Nicholson is a rural village and former ghost town in the Canadian province of Ontario, located on the Canadian Pacific Railway's White River Subdivision main track 22.3 miles northwest of Chapleau in the Sudbury District. It is counted as part of Sudbury, Unorganized, North Part in Canadian census data.

==History==

Formerly a lumber mill town with an estimated population of 400 at its peak, the town was established in 1903 by the Austin-Nicholson company. It was populated primarily by Finnish and Franco-Ontarian workers and their families. A post office, a company store, a Canadian Pacific Railway station, an Anglican church and a school were established in the early 1910s.

Although the mill was profitable for many years, and Austin-Nicholson was the largest producer of railroad ties in the British Empire, the establishment of another mill at nearby Dalton Mills in 1921 limited the town's growth potential. The mill at Nicholson burned down in a fire in 1933 and was not replaced, as the company consolidated its operations at Dalton to reduce costs during the Great Depression.
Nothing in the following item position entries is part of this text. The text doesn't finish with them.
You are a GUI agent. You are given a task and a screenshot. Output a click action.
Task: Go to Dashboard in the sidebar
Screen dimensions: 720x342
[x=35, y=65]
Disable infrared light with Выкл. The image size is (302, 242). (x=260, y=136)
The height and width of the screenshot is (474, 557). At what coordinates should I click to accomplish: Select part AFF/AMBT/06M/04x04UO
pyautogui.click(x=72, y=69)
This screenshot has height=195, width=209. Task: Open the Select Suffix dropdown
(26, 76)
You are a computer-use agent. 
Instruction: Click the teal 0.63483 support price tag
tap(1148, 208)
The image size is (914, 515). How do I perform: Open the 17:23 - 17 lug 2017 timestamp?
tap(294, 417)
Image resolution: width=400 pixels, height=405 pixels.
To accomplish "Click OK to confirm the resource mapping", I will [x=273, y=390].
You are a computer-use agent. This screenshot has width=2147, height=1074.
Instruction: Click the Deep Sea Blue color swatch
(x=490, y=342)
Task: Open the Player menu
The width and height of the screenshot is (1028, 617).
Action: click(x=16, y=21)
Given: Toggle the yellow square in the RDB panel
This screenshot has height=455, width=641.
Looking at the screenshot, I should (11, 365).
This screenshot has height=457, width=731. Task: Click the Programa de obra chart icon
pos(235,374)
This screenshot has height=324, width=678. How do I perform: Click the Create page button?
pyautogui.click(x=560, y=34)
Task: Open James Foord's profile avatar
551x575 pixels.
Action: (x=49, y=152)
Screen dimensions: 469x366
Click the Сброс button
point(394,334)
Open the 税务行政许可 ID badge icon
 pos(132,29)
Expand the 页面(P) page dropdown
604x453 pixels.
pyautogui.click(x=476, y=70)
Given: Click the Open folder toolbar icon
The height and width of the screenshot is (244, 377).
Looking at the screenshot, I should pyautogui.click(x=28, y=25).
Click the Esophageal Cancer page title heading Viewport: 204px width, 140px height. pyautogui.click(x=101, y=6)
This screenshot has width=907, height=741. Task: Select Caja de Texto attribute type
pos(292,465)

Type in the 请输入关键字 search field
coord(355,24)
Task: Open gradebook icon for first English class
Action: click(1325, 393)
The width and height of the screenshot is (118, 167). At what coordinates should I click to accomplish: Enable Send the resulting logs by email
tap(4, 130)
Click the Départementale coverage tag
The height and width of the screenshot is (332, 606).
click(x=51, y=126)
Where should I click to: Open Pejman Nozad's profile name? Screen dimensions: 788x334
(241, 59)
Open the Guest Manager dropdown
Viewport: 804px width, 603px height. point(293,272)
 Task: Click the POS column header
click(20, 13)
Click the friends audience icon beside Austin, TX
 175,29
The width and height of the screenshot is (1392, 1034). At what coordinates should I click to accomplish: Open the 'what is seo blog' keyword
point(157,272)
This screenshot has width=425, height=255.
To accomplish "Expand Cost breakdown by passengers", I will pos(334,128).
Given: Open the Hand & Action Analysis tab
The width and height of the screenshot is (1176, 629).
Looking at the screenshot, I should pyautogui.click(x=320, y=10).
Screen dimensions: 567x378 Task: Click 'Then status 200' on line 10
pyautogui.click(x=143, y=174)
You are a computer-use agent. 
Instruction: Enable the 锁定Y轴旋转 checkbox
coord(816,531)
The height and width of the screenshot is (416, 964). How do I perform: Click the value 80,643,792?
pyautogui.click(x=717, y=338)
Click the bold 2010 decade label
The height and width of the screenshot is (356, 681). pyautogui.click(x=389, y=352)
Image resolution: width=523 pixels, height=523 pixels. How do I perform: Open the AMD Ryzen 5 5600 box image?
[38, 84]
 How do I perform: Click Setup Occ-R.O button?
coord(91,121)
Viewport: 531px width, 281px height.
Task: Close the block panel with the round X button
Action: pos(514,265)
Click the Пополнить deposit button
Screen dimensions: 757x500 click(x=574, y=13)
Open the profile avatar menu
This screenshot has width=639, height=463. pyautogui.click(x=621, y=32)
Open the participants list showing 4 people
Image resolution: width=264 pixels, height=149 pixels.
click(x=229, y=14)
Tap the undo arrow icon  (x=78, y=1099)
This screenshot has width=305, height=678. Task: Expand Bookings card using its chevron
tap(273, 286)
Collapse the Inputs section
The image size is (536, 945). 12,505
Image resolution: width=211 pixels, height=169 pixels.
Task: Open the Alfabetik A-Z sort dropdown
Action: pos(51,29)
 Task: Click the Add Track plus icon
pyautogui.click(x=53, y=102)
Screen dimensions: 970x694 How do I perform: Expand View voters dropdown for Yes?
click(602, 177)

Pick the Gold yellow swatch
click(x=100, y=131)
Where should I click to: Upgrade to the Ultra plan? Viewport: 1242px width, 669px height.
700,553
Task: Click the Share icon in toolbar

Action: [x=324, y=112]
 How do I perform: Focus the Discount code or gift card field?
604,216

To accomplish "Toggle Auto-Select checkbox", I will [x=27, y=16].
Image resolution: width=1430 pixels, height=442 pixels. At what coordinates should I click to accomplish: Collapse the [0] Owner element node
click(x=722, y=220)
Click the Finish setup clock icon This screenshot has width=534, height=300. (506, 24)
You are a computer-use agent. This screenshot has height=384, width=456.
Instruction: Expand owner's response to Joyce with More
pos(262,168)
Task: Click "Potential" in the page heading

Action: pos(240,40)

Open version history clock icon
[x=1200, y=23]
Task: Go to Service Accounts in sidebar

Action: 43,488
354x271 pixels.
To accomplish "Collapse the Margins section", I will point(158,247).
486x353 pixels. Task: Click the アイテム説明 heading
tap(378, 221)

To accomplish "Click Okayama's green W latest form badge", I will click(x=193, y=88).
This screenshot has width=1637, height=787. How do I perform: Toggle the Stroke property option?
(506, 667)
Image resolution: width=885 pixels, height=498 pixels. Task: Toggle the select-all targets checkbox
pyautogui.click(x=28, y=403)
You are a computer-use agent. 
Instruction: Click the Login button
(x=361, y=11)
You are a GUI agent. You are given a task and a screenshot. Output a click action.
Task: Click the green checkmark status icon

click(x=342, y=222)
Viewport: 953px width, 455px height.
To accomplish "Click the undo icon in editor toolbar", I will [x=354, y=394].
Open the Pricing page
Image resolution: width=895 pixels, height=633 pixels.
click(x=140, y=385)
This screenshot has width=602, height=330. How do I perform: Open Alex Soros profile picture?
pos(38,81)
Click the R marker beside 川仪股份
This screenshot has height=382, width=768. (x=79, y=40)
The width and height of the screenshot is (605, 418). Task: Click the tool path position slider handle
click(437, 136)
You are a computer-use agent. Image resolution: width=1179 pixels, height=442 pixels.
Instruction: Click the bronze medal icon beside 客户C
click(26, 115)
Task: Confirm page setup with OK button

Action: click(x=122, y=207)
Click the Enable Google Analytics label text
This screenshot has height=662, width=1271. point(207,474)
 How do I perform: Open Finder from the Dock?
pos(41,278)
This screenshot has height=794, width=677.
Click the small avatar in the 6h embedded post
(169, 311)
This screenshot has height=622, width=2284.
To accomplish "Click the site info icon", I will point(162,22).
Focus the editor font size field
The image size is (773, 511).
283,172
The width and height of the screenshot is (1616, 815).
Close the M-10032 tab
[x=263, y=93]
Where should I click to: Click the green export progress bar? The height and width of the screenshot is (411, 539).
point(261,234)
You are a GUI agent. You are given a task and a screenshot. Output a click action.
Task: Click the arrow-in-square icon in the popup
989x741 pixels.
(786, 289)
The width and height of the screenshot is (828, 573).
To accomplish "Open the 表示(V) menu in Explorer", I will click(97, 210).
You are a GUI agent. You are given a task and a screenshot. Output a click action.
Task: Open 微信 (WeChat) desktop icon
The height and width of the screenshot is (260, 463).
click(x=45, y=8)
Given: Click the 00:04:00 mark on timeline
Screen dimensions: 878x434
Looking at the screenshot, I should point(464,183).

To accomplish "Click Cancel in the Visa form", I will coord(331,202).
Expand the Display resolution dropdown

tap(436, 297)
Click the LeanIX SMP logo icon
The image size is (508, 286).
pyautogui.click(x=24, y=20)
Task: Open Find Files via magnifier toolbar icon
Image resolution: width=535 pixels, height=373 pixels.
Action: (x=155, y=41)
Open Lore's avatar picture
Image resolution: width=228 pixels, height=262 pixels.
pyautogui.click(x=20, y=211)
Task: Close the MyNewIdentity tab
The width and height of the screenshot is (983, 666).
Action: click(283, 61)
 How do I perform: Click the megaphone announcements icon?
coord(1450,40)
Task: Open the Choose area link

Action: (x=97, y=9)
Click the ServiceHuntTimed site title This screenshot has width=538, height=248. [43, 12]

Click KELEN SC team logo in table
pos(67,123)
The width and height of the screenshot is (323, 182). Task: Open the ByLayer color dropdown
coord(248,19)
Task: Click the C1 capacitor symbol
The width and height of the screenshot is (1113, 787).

A small number of residents continued to live at Nicholson until 1963, when the few remaining businesses were closed down and the remaining residents moved away. In the early 1970s, a proposal was advanced to preserve Nicholson as an historic site, although a fire later destroyed most of the surviving buildings at the townsite.

A NFB film made in 1958 mentions school children from Nicholson getting their schooling while riding a train.